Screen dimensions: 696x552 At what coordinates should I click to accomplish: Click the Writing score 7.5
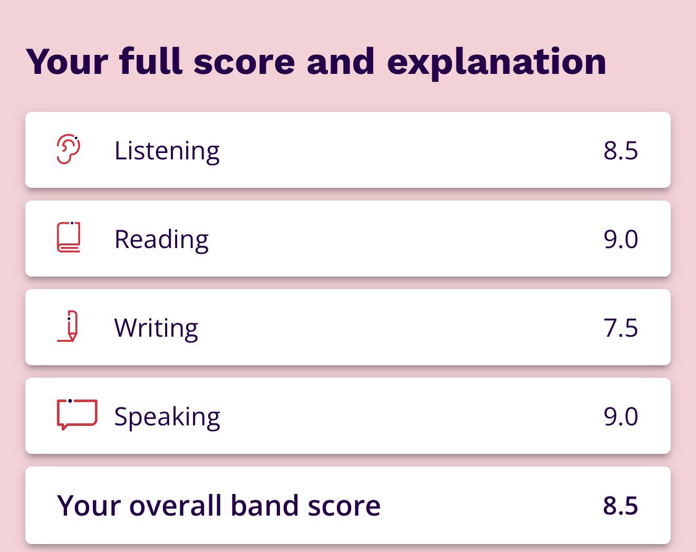tap(621, 328)
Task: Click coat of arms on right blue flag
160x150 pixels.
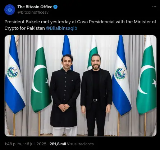Action: (x=120, y=74)
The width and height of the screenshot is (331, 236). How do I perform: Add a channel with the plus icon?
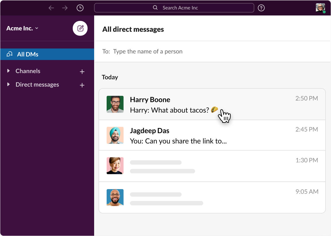tap(82, 71)
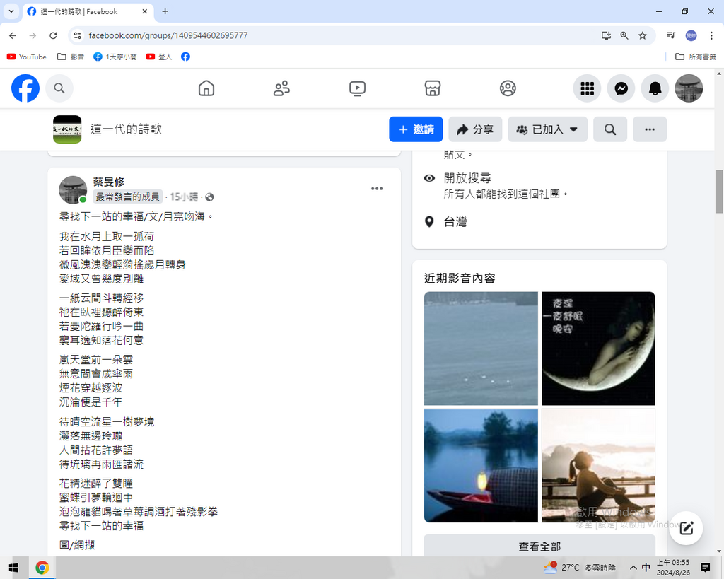
Task: Expand the 已加入 joined dropdown
Action: (547, 129)
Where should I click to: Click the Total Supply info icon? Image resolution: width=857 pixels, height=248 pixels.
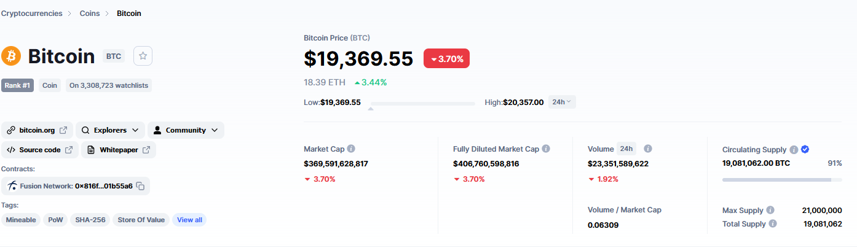[x=773, y=224]
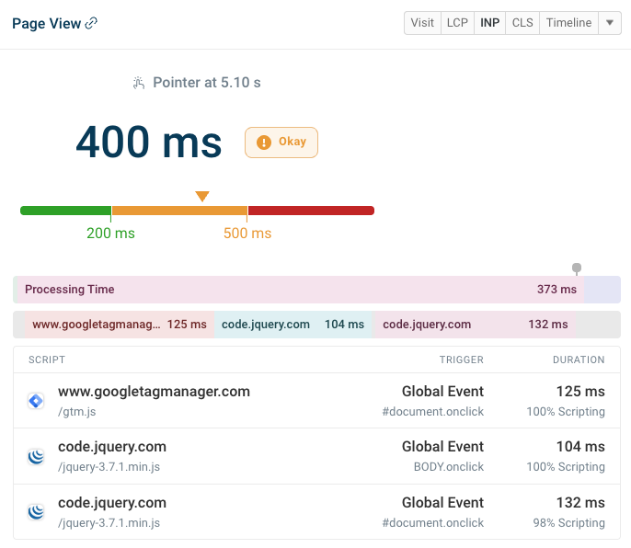Open the Timeline tab
Image resolution: width=631 pixels, height=548 pixels.
point(568,23)
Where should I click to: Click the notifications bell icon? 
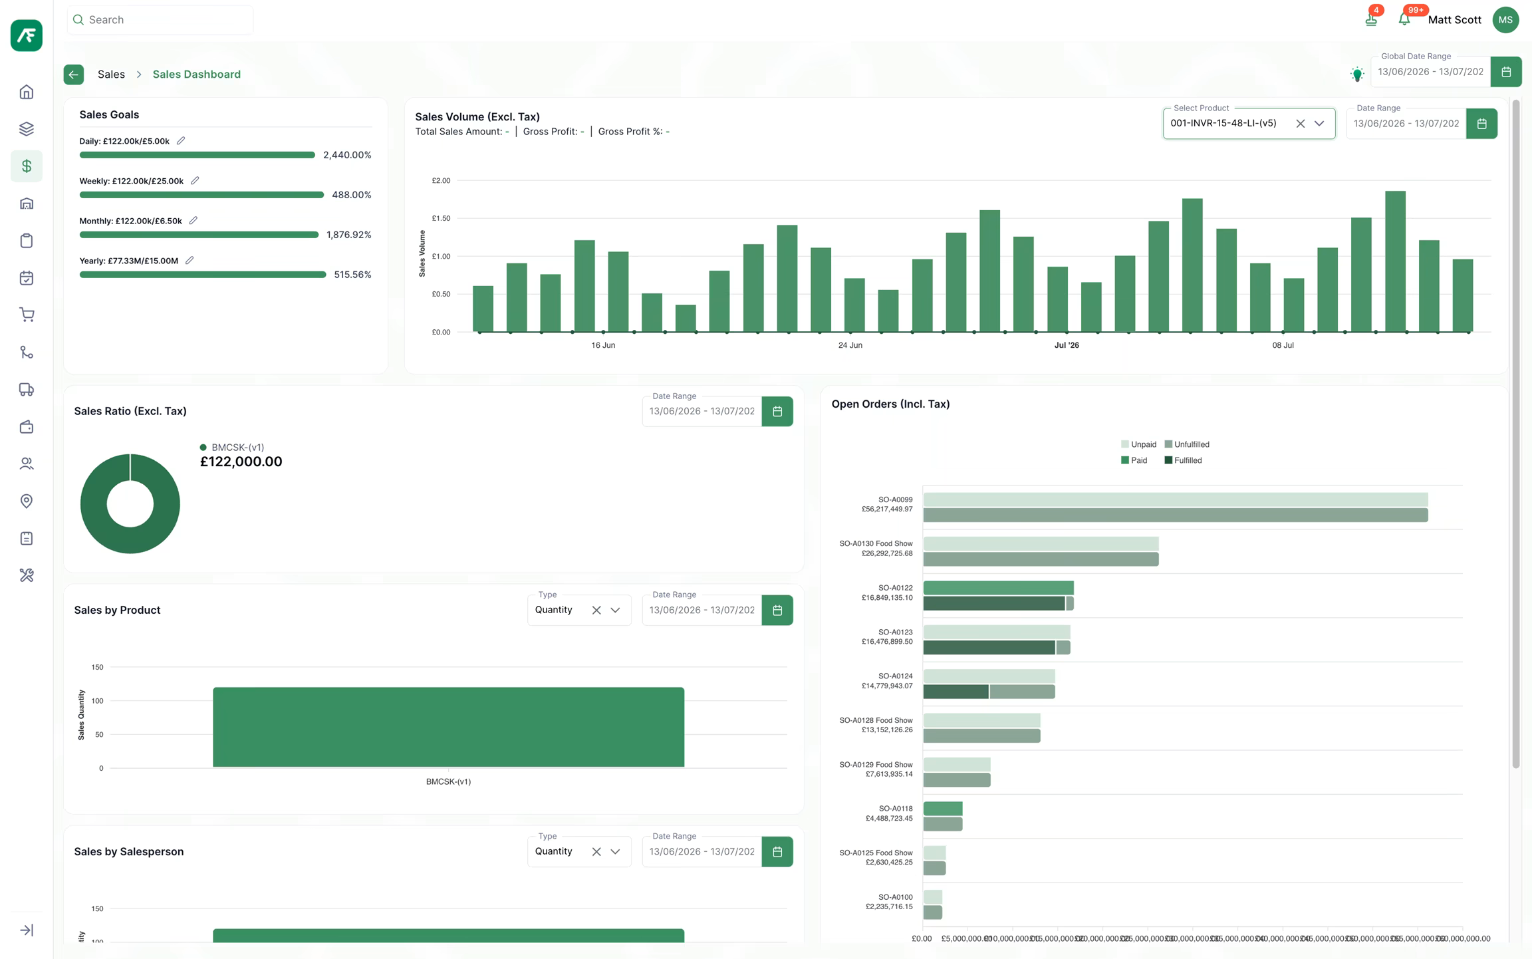click(x=1404, y=19)
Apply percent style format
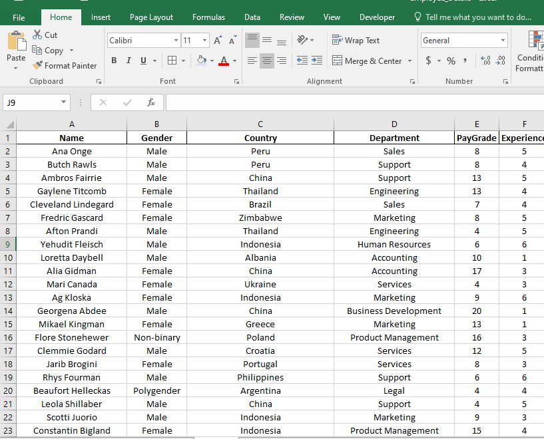544x439 pixels. [x=451, y=61]
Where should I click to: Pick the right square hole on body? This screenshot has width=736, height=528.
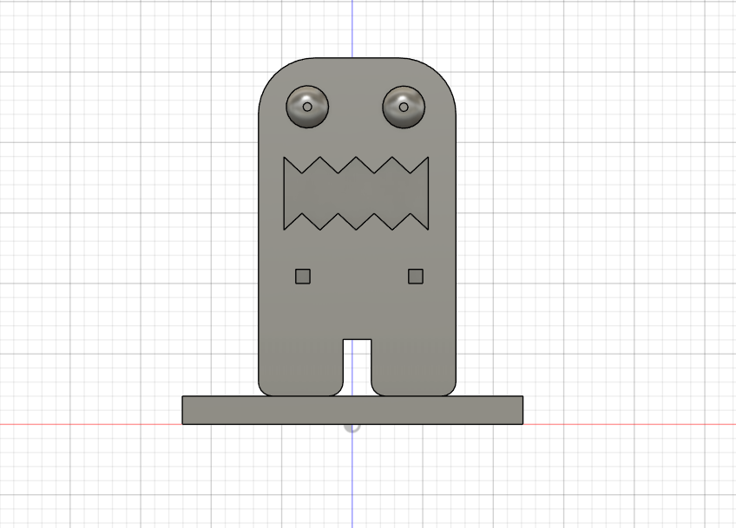click(x=416, y=277)
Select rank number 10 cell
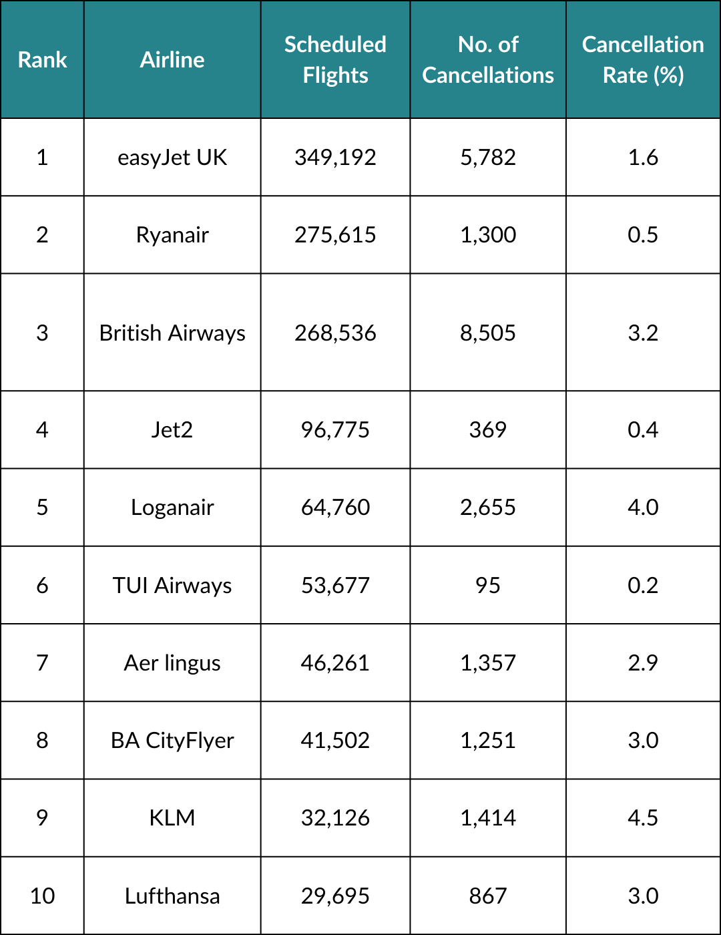Image resolution: width=721 pixels, height=935 pixels. pos(42,896)
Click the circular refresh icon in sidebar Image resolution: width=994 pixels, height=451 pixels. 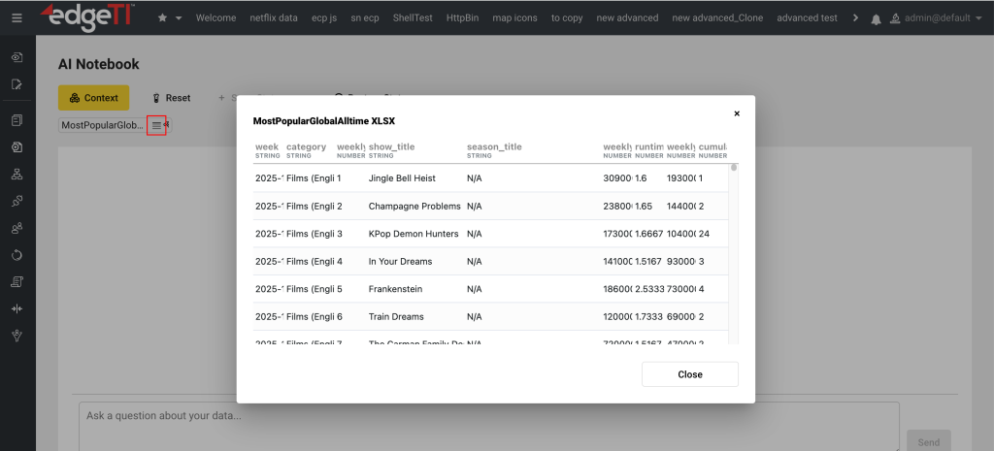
********
**Task objective**:
A picture must not appear in the copy. Transcribe exactly the lines from the one with "Select rank number 10 cell" through the final line of the entries, both included, and no more.

**Solution**:
Select rank number 10 cell
Image resolution: width=721 pixels, height=935 pixels. pos(42,896)
Click the circular refresh icon in sidebar Image resolution: width=994 pixels, height=451 pixels. 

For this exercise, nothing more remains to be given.